─── Texto fornecido

Deve ser interessante viver no universo
paralelo existente na mente de um desses privilegiados, responsáveis por pensar
as grandes questões e resolver os grandes problemas em nosso lugar, enquanto
nós seguimos tranquilos com a nossa vida medíocre. Soube há poucos dias que a
Secretaria de Educação da província de Buenos Aires, a mais populosa da
Argentina, vai acabar, já a partir do ano que vem, com as notas baixas das
escolas primárias públicas e privadas.
Se você
não é um desses luminares da humanidade, você pensou, assim como eu, que se
trata de uma medida enérgica para dar um salto absoluto de qualidade no ensino
básico. Ingênuo. Assim como eu. Do mesmo modo que por aqui, quando o governo
não consegue honrar os compromissos, ele muda a lei, por lá as notas baixas
serão eliminadas na base da canetada. Mas não a dos alunos; a da secretária. A
partir de 2015, as notas válidas serão de quatro a dez e a média para ser
aprovado será sete.
Mas alto
lá! Há uma justificativa. Segundo a secretária, Nora de Lucia, o objetivo da
medida é evitar “afetar a autoestima” do aluno. Em entrevista, ela disse ainda
que acha que “um aluno que muitas vezes é brilhante em uma matéria acaba
ficando desestimulado quando recebe um zero ou outra nota baixa em outra
matéria. Acho que devemos cuidar da autoestima da criança”. E você aí, achando
que o dever da escola era ensinar.

──────
─── Linhas

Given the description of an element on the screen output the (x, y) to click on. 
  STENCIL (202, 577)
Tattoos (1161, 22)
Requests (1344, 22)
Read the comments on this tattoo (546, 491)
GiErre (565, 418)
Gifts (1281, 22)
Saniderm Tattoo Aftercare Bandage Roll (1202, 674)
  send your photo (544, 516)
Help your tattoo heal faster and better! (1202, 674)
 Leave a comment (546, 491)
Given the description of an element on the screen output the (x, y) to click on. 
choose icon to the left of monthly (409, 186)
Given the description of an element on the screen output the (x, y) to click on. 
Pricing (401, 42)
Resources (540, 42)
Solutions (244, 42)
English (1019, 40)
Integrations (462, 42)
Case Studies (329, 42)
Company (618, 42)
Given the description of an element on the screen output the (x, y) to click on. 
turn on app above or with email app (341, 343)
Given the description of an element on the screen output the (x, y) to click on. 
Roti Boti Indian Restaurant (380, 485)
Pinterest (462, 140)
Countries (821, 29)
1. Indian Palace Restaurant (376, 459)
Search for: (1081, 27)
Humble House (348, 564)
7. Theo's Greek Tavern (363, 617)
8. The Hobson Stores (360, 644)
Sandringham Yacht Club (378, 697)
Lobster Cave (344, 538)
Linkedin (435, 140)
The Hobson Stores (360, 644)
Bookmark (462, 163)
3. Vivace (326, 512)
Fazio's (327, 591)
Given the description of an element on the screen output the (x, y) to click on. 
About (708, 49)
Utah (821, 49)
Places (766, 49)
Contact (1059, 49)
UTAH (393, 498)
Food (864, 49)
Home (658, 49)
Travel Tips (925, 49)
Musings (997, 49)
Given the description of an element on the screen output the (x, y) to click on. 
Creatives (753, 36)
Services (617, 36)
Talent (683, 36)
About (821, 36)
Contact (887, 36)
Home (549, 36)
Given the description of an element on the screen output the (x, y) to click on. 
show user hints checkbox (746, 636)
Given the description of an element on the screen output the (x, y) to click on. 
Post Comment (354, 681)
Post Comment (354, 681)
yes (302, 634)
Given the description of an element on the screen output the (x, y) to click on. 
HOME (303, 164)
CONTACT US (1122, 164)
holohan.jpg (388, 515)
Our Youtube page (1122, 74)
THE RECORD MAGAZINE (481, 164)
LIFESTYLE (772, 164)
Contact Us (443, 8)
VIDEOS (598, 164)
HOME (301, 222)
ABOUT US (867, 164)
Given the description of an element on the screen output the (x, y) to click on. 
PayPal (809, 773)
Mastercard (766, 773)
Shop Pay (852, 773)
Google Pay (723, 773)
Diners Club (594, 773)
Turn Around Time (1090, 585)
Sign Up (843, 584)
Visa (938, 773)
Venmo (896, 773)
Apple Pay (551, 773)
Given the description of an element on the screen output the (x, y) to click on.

──────

__Problema a resolver__. No texto sobre o fim das notas baixas nas escolas de Buenos Aires, transcreva palavra por palavra o trecho que vai de "Deve ser interessante" até "públicas e privadas.".

__Resultado do exercício__.
Deve ser interessante viver no universo
paralelo existente na mente de um desses privilegiados, responsáveis por pensar
as grandes questões e resolver os grandes problemas em nosso lugar, enquanto
nós seguimos tranquilos com a nossa vida medíocre. Soube há poucos dias que a
Secretaria de Educação da província de Buenos Aires, a mais populosa da
Argentina, vai acabar, já a partir do ano que vem, com as notas baixas das
escolas primárias públicas e privadas.